Credit: Tirza van Dijk on Unsplash

Credit: Tirza van Dijk on Unsplash

Who the program is for 

Some experience in programming and mathematics is essential for being a student at the program. IT specialists wishing to acquire engineering competencies and get experience with the technological approach to contemporary AI systems development will make the core of the program. However, organizers of the program are also expecting that about two thirds of students will come from adjacent (such as robotics or telecom) or even remote fields but after substantial self-study. There is a special selection of courses offered at the faculty to help such students get to the needed competence level.

How to enroll 

This year, the program will welcome 30 students, who can enter either by taking entrance exams or through one of the following contests:

  • Contests for best reports at the Congress of Young Scientists;
  • ITMO’s Portfolio contest;
  • I am a Professional contest;
  • ITMO’s MegaContest. 

There are also contests organized by the faculty: Hack for Your Success and SHWare. See here to learn more about enrollment opportunities for international students.

Job prospects 

Graduates of the program will be able to take positions of ML and DevOps/QA engineers, systems analytics or architects, as well as programmers. On the other hand, a serious background in AI methodology will enable graduating students to also work as data scientists, data analysts, or data engineers.
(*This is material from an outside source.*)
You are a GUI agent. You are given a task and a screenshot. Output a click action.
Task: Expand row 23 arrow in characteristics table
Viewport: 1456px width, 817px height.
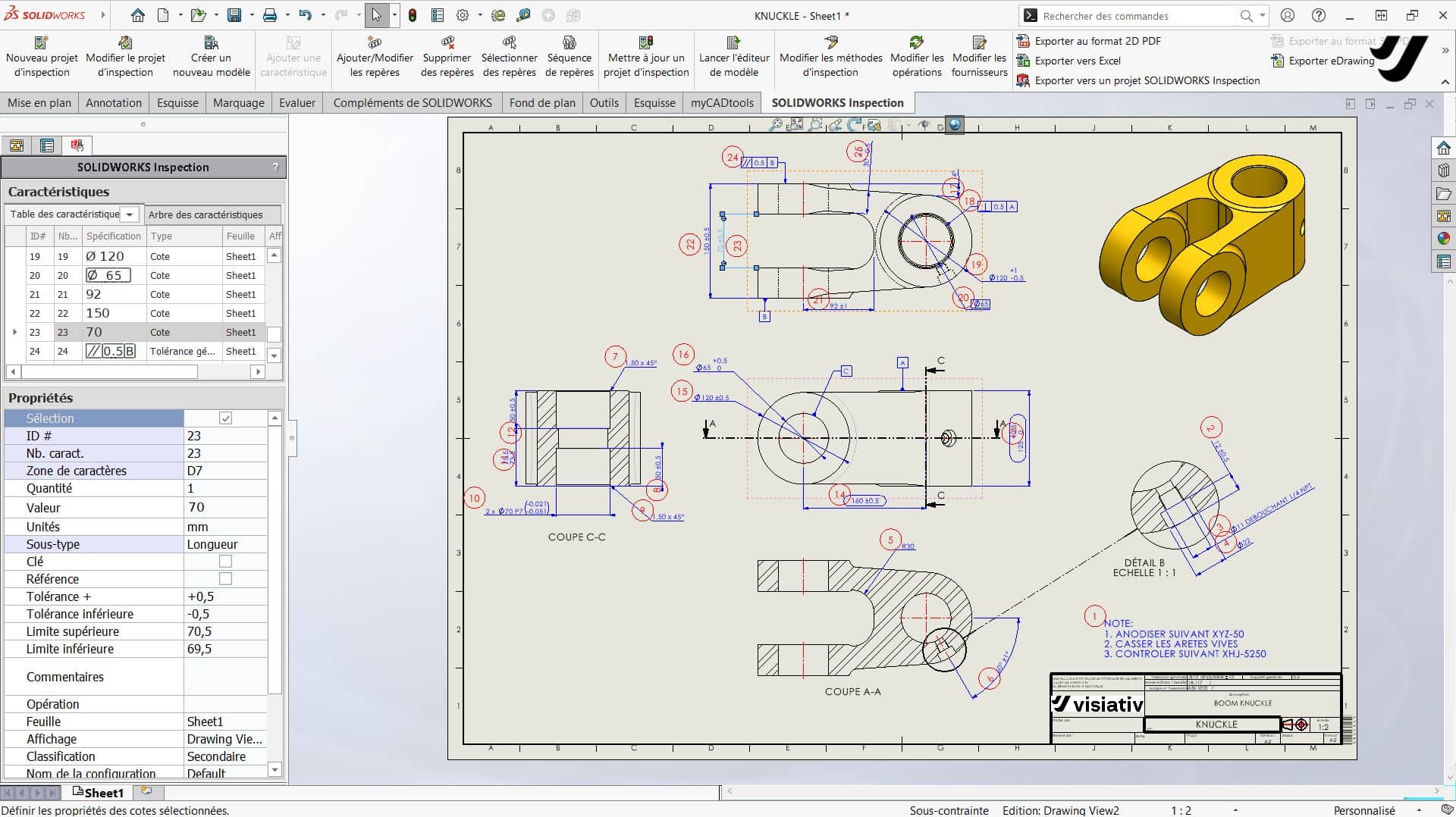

Students will have opportunities to intern at leading IT companies, first of all at the MTS Artificial Intelligence Center, but also at Luxoft, GS Group, Huawei, Yandex, VK, and other companies. This experience can also become a foundation for students’ Master’s theses. 

“Our main idea is that in any practical or research activity – either at university or its partners – our students are oriented towards their educational goals. We want it to not just be a job but a development of their professional qualifications and personal potential,” says Pavel Kustarev. 

Combining studies with a job or an internship is an approach that will offer students more chances to build a successful career in the future, believes Anton Maslov, a leading developer at the MTS Artificial Intelligence Center.

“Generally, ambitious students start working part-time already in the final years of their studies. That is why it’s so important to choose your field as soon as possible and begin to gain practical experience in the real sector – it would be wonderful to get it through internships at major IT companies. Specialists with experience from well-known corporations, even as interns, are really sought-after on the market. You have to be ready to get into each company’s interests, understand the mechanisms at work in the market, keep track of trends in your field, and learn on your own. You will need to find a balance between being a good specialist in your field and handling the most complex tasks – while at the same time having a good overview of the industry as a whole,” concludes Anton Maslov.